Xavier Rolet, the LSE’s chief executive, said the forthcoming drafts from the European Securities and Markets Authority were “the key test of European willingness to embrace reforms,” he said.

Market participants are awaiting the final draft rules that accompany a review of Europe’s main Markets in Financial Instruments Directive, completed earlier this year. Among the most controversial was a provision that enshrined open access in derivatives trading, which was supported by many fund managers, banks and traders.

The decision allows traders to clear their trades at a clearing house of their choice, and prevents exchanges and clearing houses linking trading, clearing and licensing of indices to a specific venue.

The rules are also being balanced against policy makers desire to strengthen the market against systemic risk and the complexity of the rulemaking is such that some have worried the legislation may lose some of its impact during the drafting stage. Esma is due to publish its final versions of 175 rules before Christmas.

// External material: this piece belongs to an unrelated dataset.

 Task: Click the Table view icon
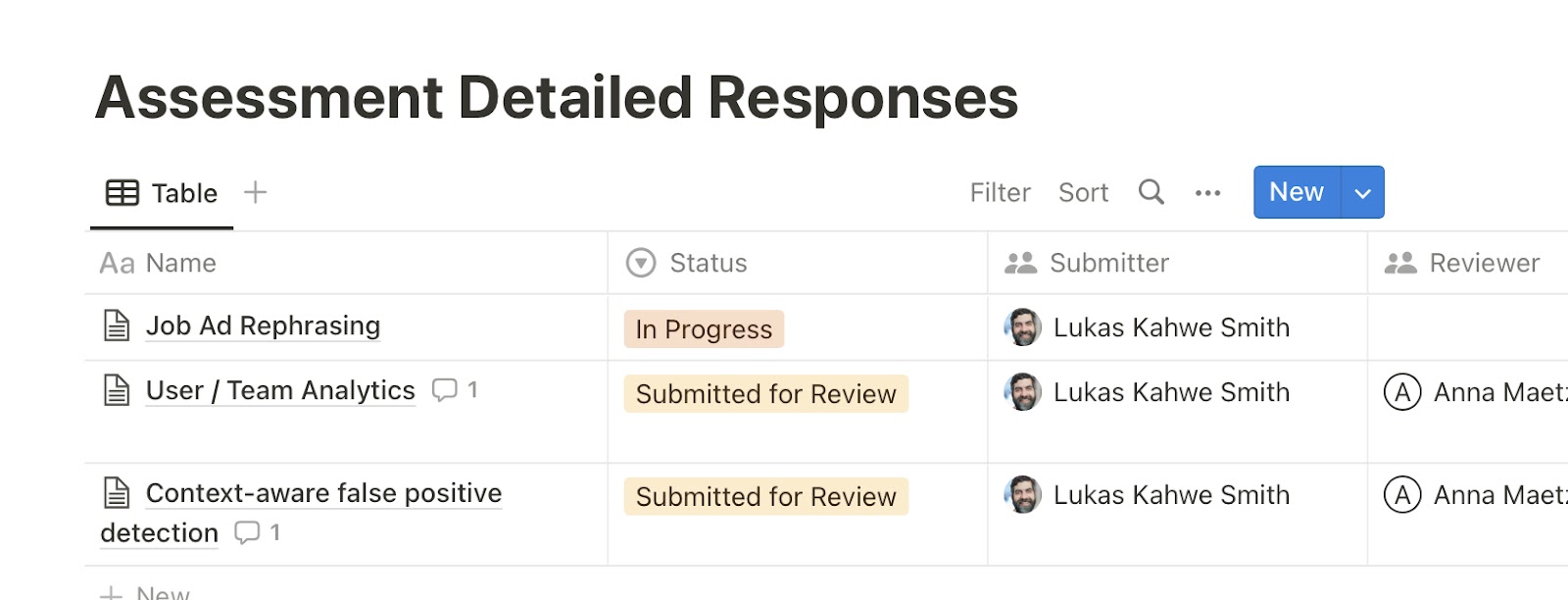pos(121,192)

Rivals have warned some interpretations of open access could fragment trading, raise costs for investors and hamper innovation.

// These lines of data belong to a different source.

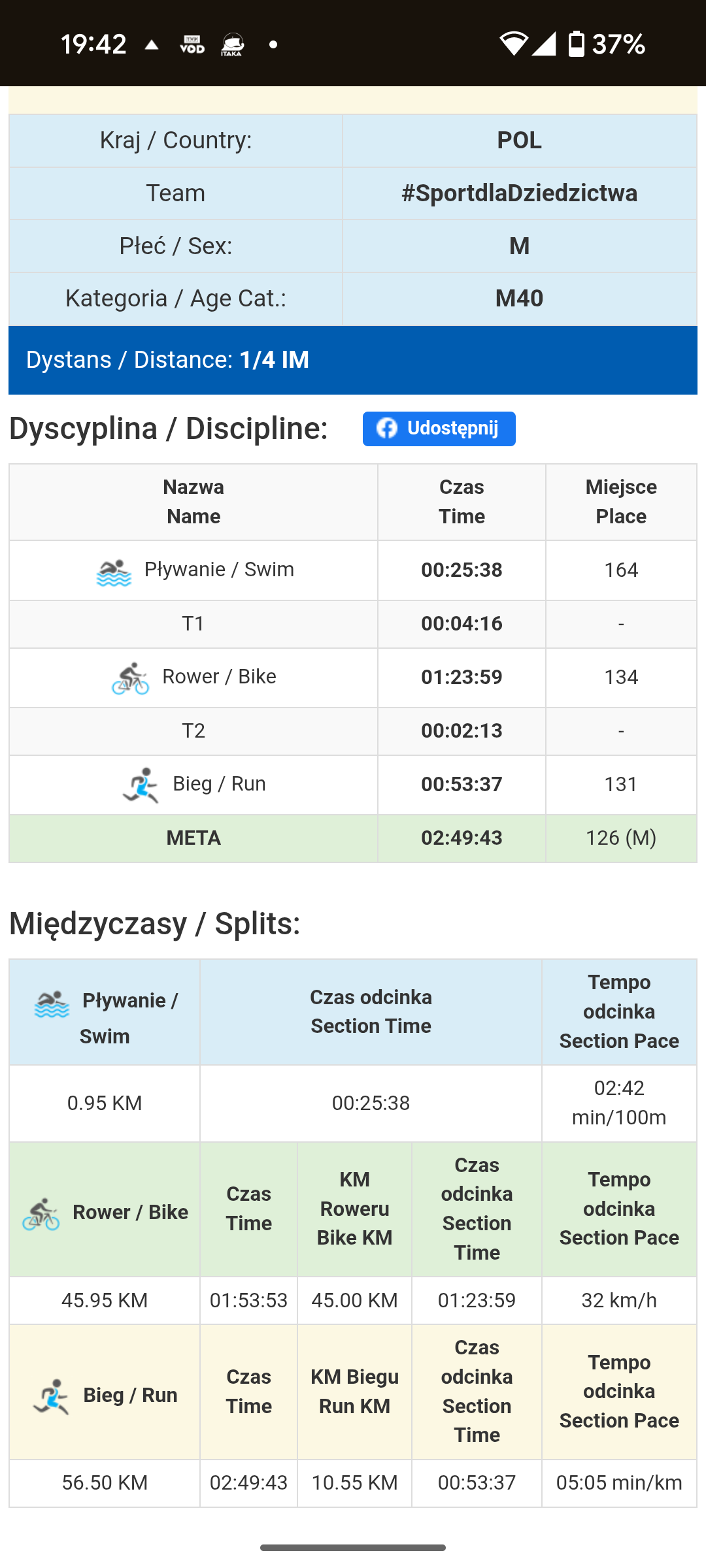Tap the swim time 00:25:38 in the Discipline table
The image size is (706, 1568).
pyautogui.click(x=462, y=570)
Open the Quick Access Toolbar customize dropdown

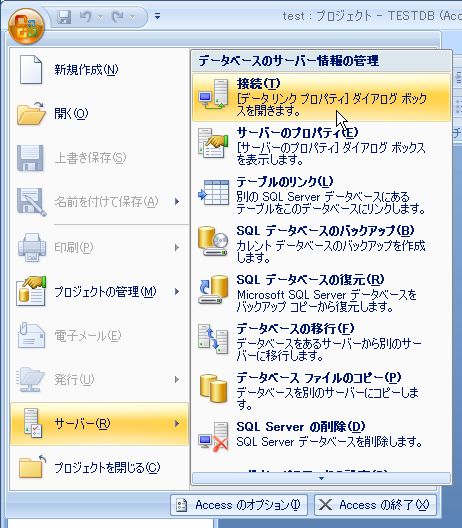pyautogui.click(x=157, y=16)
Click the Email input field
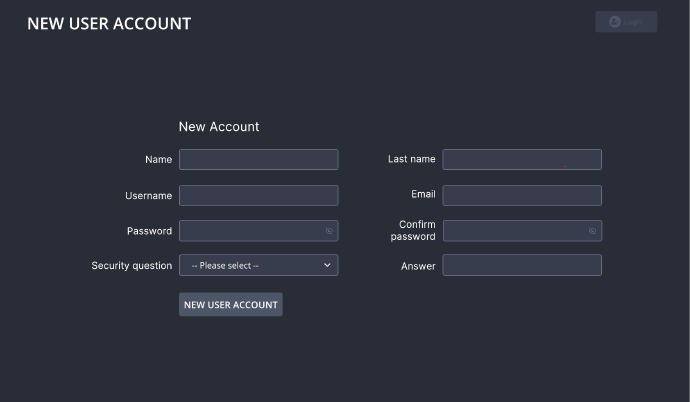690x402 pixels. click(521, 196)
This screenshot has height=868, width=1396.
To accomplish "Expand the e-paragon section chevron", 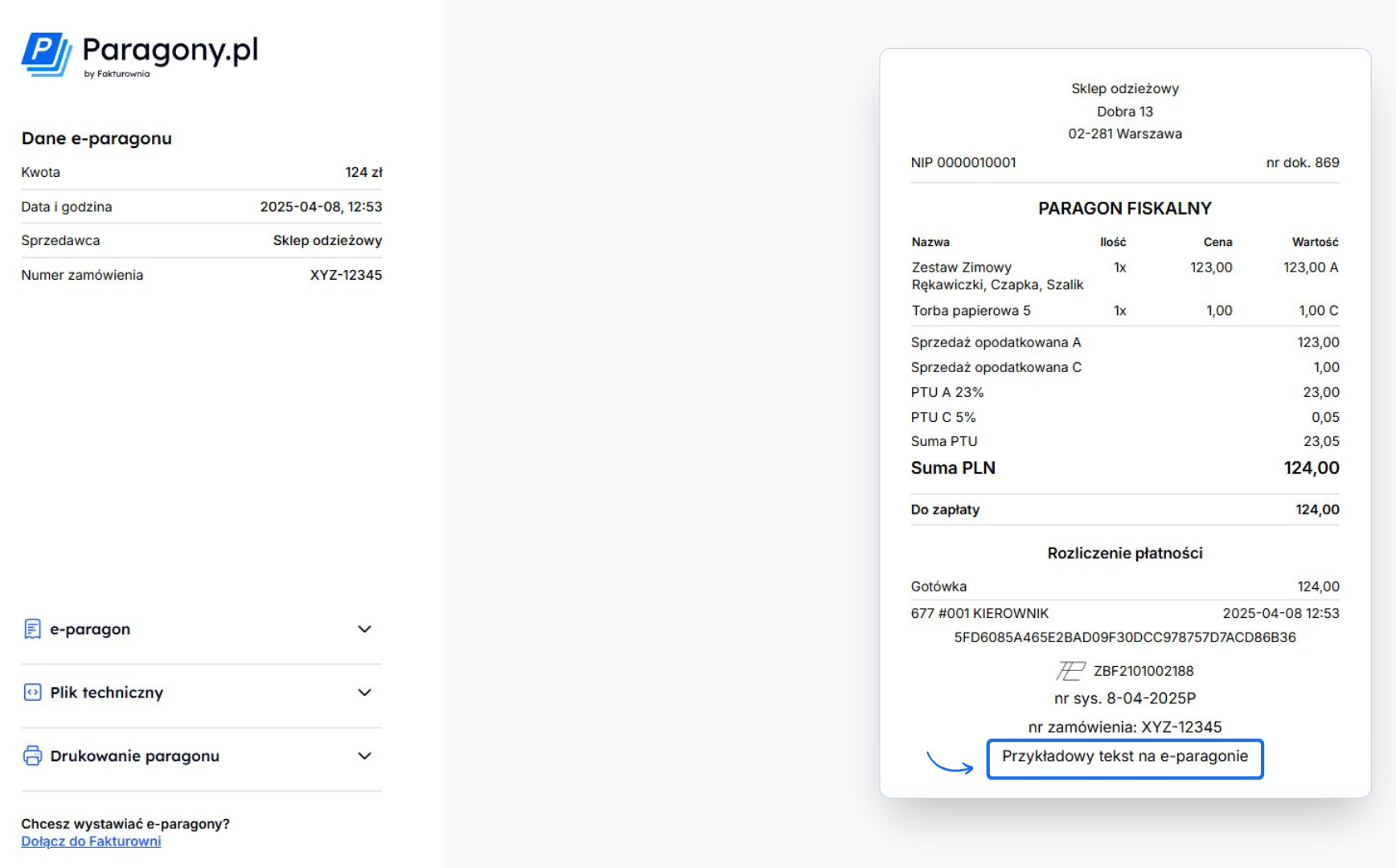I will tap(364, 628).
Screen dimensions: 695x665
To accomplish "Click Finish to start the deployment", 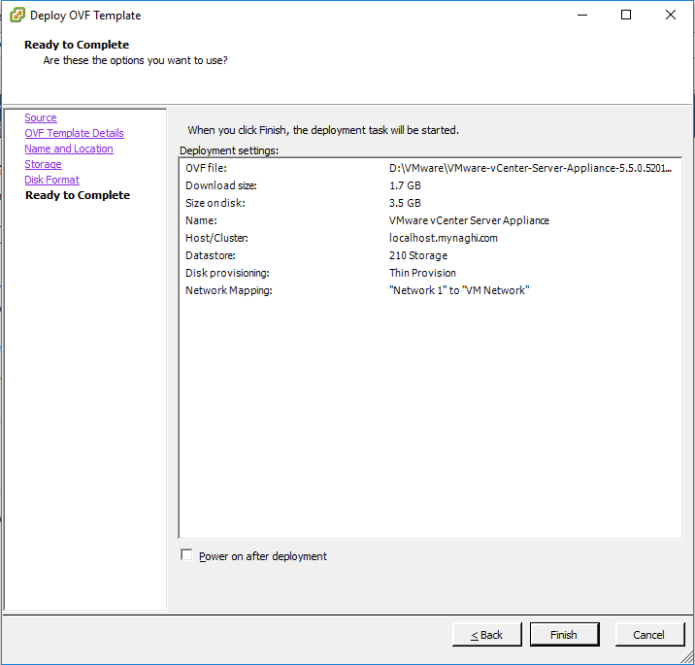I will coord(563,635).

Mr Rolet described open access as underpinning all LSE’s products and compared it to the availability of generic drugs like paracetamol. “When these benchmarks are finally established, why should it be restricted to a single operator. This is not customer choice within an internet economy.” he said. “Mifid has plenty of safeguards and [the open access debate] confuses interoperability with open access.”

Speaking at a conference hosted by Futures and Options World, Mr Rolet also indicated the LSE may look at more foreign exchange clearing. “The foreign exchange market is under intense scrutiny and we understand further mandates are likely,” he said. "We support the need for the clearing obligation."

Together with the purchases of Russell Investments, the index complier, and a controlling stake in LCH.Clearnet, the clearing house, Mr Rolet said the exchange had the tools to finally overcome “the one that got away” — the LSE’s failure to purchase the Liffe derivatives exchange in 2002. The bourse went to Euronext and is now part of the US’s Intercontinental Exchange. Compared to rivals such as CME, ICE and Deutsche Börse, the LSE is under-represented in futures trading.

Mr Rolet also said the LSE supported some plans being discussed by policy makers that would explicitly lay out plans for the recovery and resolution of clearing houses such as its own LCH. Clearnet. However a proposal for the risk managers to hold more capital via a Total Loss Absorbing Capacity, as had recently been imposed by banks, was not workable.

“The clearing house risk to which members are exposed are different from the members own risk. The debate has blurred the distinction between them.”

Some of the world’s largest traders of swaps, such as JPMorgan, Pimco and Citigroup, have called for clearing houses to hold more of their own capital in their own default fund, to align their incentives with those of their users.